→ PROVIDED PASSAGE

+ + + +

Saturday, 13 February 2016

The second unluckiest footballer in the world


 
The second unluckiest footballer in the world

On the 12th day of April 1967 a crowd of 75,000 squeezed into Celtic Park to watch the European cup semi-final first leg between Celtic and Dukla Prague. History records that Jock Stein’s Celtic side took a massive step towards their date with destiny in Lisbon with a fine 3-1 win. On that same day a fine player and former opponent of Celtic passed away. The death of Sam English barely made it into the Scottish sporting press that week entranced as they were by Celtic’s audacious assault on the European Cup. Later that same week less than a hundred mourners turned out at Cardross Crematorium to mark the passing of Sam, a man inextricably linked to one of the most tragic events in the Celtic story.

Those of you who are of a Celtic persuasion won’t need reminding why 5th September 1931 was a day of lamentation for all who follow the green.  On that day Rangers met Celtic at Ibrox stadium and in the 50th minute of a tense match an accident occurred which took the life of Celtic’s wonderfully gifted young goalkeeper, John Thomson. The young Fife born keeper was just 22 years old and on the cusp of a career which promised great things. He had already played over 200 games for Celtic and distinguished himself as a graceful, athletic and fearless goalkeeper. He had also broken into the Scotland side and looked destined for greatness. Of course that awful collision with young Rangers forward Sam English ended Thomson’s life and also had a profound effect on the young Irishman for the rest of his days.

No one who has seen the film of the accident or read the reports of the official inquiry can reach any conclusion other than that a dreadful accident occurred at Ibrox on that September day 85 years ago. English had chased a through ball with characteristic speed and Thomson, seeing the danger had launched himself bravely at the ball. No one was to blame for the consequences of their collision. It was just one of those sets of circumstances which sometimes lead to injury but on that particular day led to tragedy. English was selected by Bill Struth to play in the Rangers team throughout that season as it was felt that he should get on with his career. Both he and Rangers Captain Meiklejohn visited John Thomson’s parents and there was no ill will whatsoever. Indeed Mr and Mrs Thomson had a letter published in a local newspaper in the days after John’s funeral which stated clearly that Sam English was blameless in the death of their son.

+ + + +

→ Recorded data
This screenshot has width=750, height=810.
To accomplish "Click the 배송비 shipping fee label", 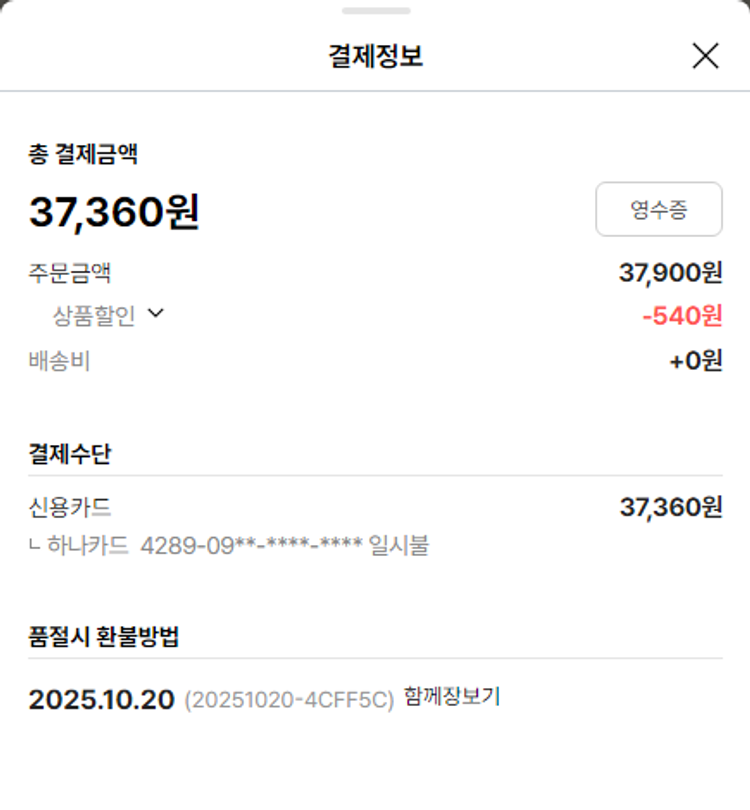I will click(59, 361).
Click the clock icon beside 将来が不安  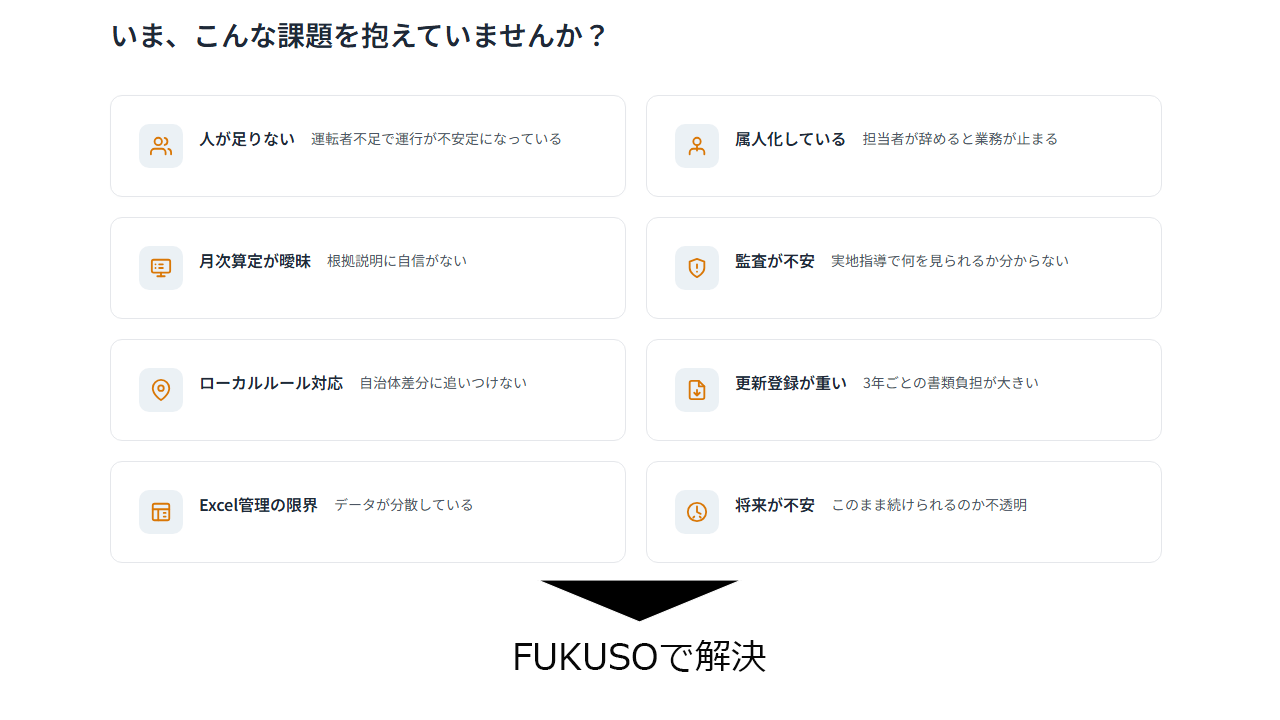pyautogui.click(x=696, y=512)
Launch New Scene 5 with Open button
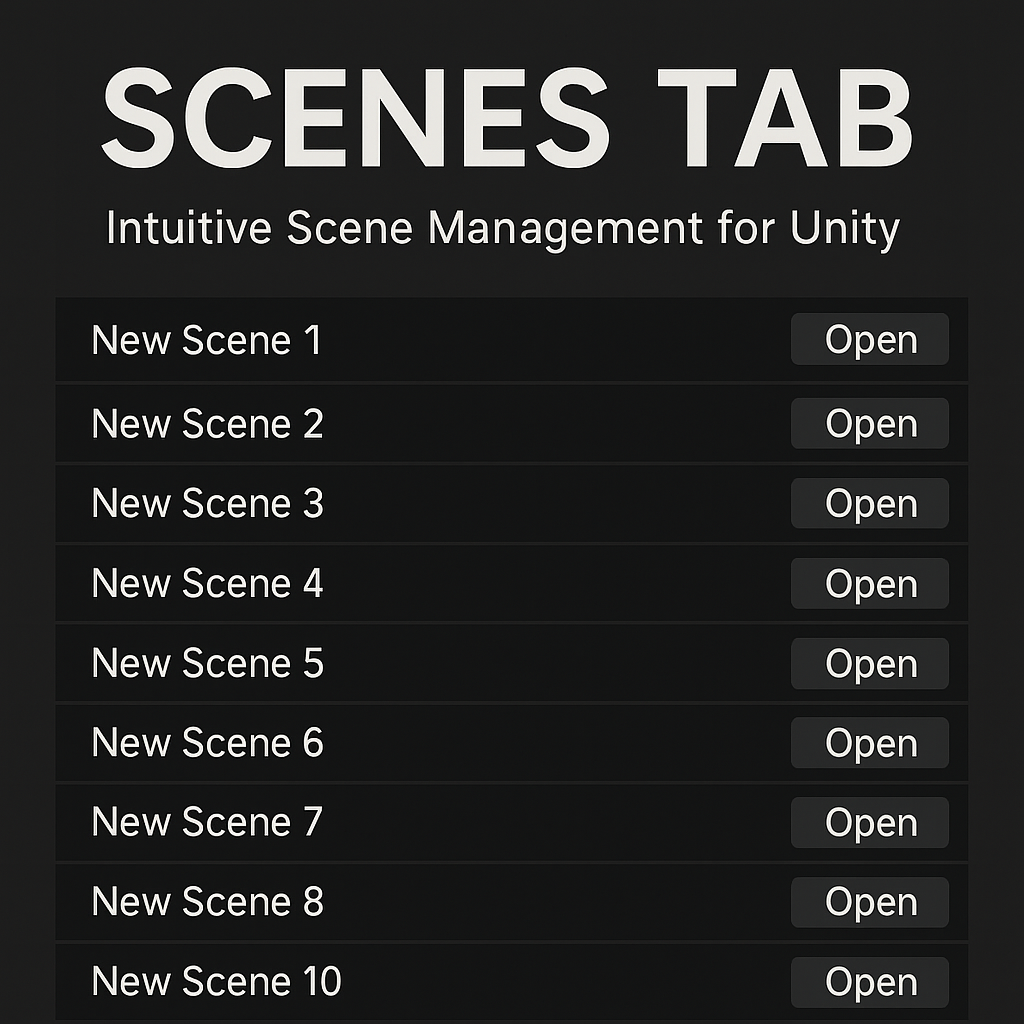 [x=869, y=664]
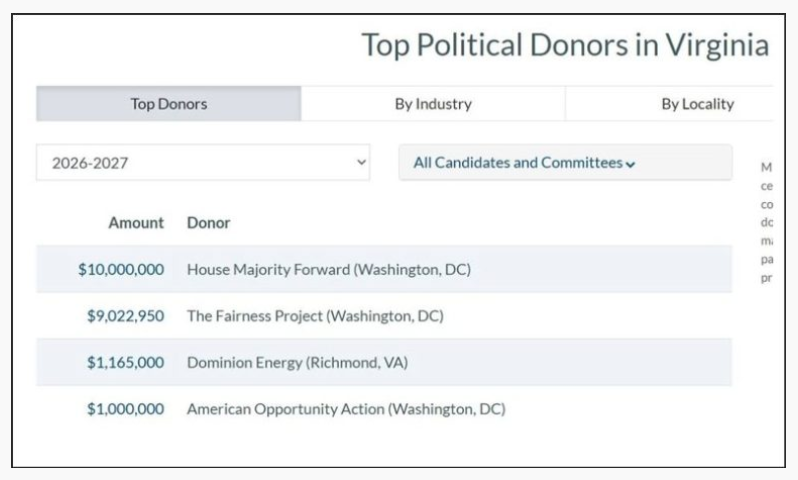Switch to the Top Donors tab
Image resolution: width=798 pixels, height=480 pixels.
point(168,104)
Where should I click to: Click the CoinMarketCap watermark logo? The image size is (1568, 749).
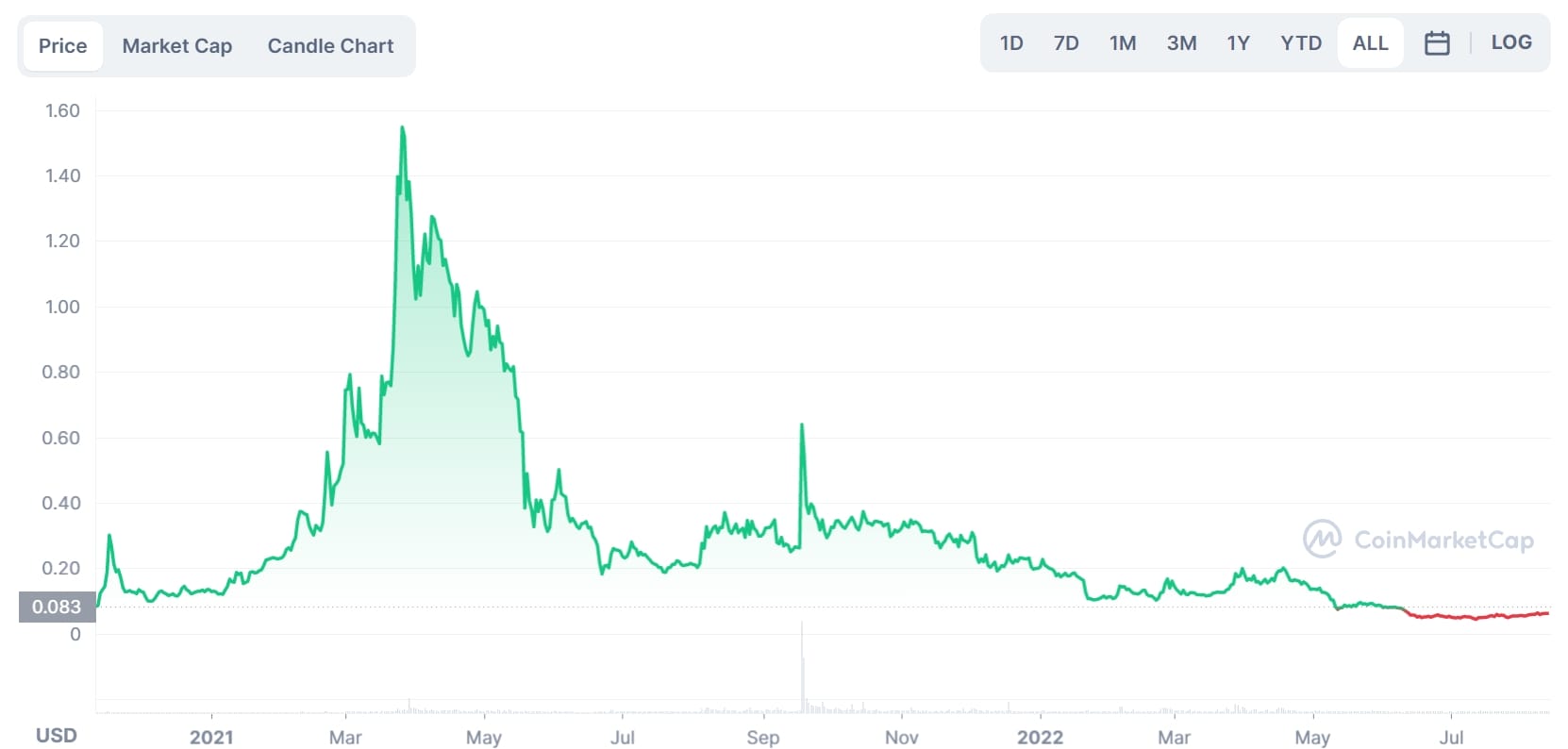pyautogui.click(x=1418, y=540)
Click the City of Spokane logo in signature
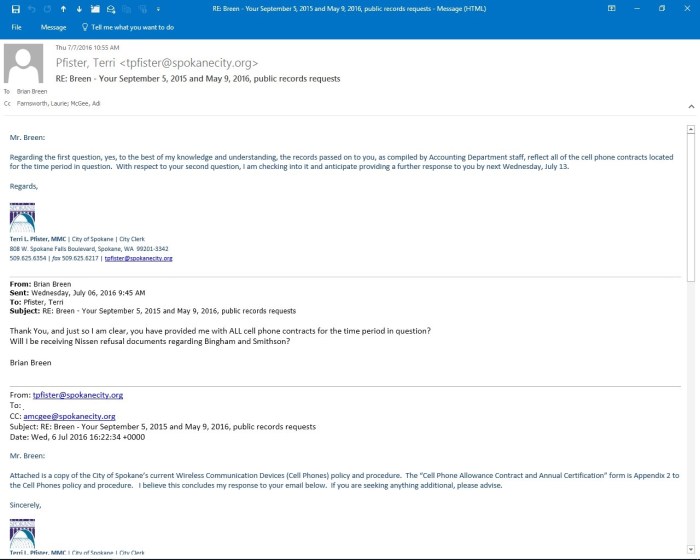 click(x=22, y=217)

+ + + +

→ WHAT YOU WILL DO
- A) How many people attended the European Cup semi-final first leg at Celtic Park, according to the passage about Sam English?
- B) Retype the passage about Sam English from "Saturday, 13 February" up to and including "the Celtic story.".
- C) Continue the passage about Sam English, starting after its final sentence.
The listing was taken from a different source than the passage about Sam English.

→ TASK-BY-TASK ANSWERS
- A) A crowd of 75,000 attended.

- B)
Saturday, 13 February 2016

The second unluckiest footballer in the world


 
The second unluckiest footballer in the world

On the 12th day of April 1967 a crowd of 75,000 squeezed into Celtic Park to watch the European cup semi-final first leg between Celtic and Dukla Prague. History records that Jock Stein’s Celtic side took a massive step towards their date with destiny in Lisbon with a fine 3-1 win. On that same day a fine player and former opponent of Celtic passed away. The death of Sam English barely made it into the Scottish sporting press that week entranced as they were by Celtic’s audacious assault on the European Cup. Later that same week less than a hundred mourners turned out at Cardross Crematorium to mark the passing of Sam, a man inextricably linked to one of the most tragic events in the Celtic story.

- C)
However, despite scoring a club record 44 league goals that season, English was finding it hard to cope with a moronic minority at many away grounds who would greet his appearance with shouts of ‘murderer.’ It cannot be denied that a small minority of Celtic supporters were also guilty of this harsh barracking of English. Such treatment of a young player already dealing with the trauma of Thomson’s death was cruel in the extreme as well as demonstrably untrue. Such ignorant people exist in all times as anyone who frequents modern social media will testify. In the end Sam English moved to England to further his career and make a fresh start but despite a bright beginning to his career at Liverpool, he appeared to be still deeply affected by what had occurred at Ibrox in September 1931. In the modern world he may well have been diagnosed with post-traumatic stress disorder or depression. In the 1930s men were expected to soldier on and maintain a stiff upper lip. His promising early form deserted him at Liverpool and he moved on to a succession of smaller clubs until finally giving up playing the game at the age of just 28 and returning, as many players did then, to the trades they knew before football gave them a modicum of fame. He once described his career after the accident with John Thomson as ‘Seven joyless years of sport,’ and commented to one reporter that he was the ‘second unluckiest footballer in the world.’

In 1965 Sam English began to exhibit the symptoms of motor neurone disease. This horrible illness attacks the nerves in the brain and spinal cord. This means messages gradually stop reaching muscles which begin to progressively waste away leading to cruel loss of function which progresses with a relentless certainty. Ironically on the day of his death in April 1967 the star of Celtic’s victory over Dukla Prague was the marvelous Jimmy Johnstone. As we know only too well that wonderfully gifted footballer was to develop the same illness later in his life.

Today Celtic supporters rightly honour the memory of John Thompson. His career was cut cruelly short but enough was written about his athletic prowess to convince us that he was indeed a marvelously gifted and courageous goalkeeper. Indeed if John Thomson was less courageous he might well have pulled out of going for that 50-50 ball with Sam English but John was utterly fearless in his defence of his goal. He had been injured in similar circumstances earlier in his career but continued to give his all for Celtic and the fans loved him for it.

Perhaps we should also spare a though for Sam English a young man caught up in a set of dreadful circumstances which so affected his life. No blame should ever attach to his memory for those events of so long ago.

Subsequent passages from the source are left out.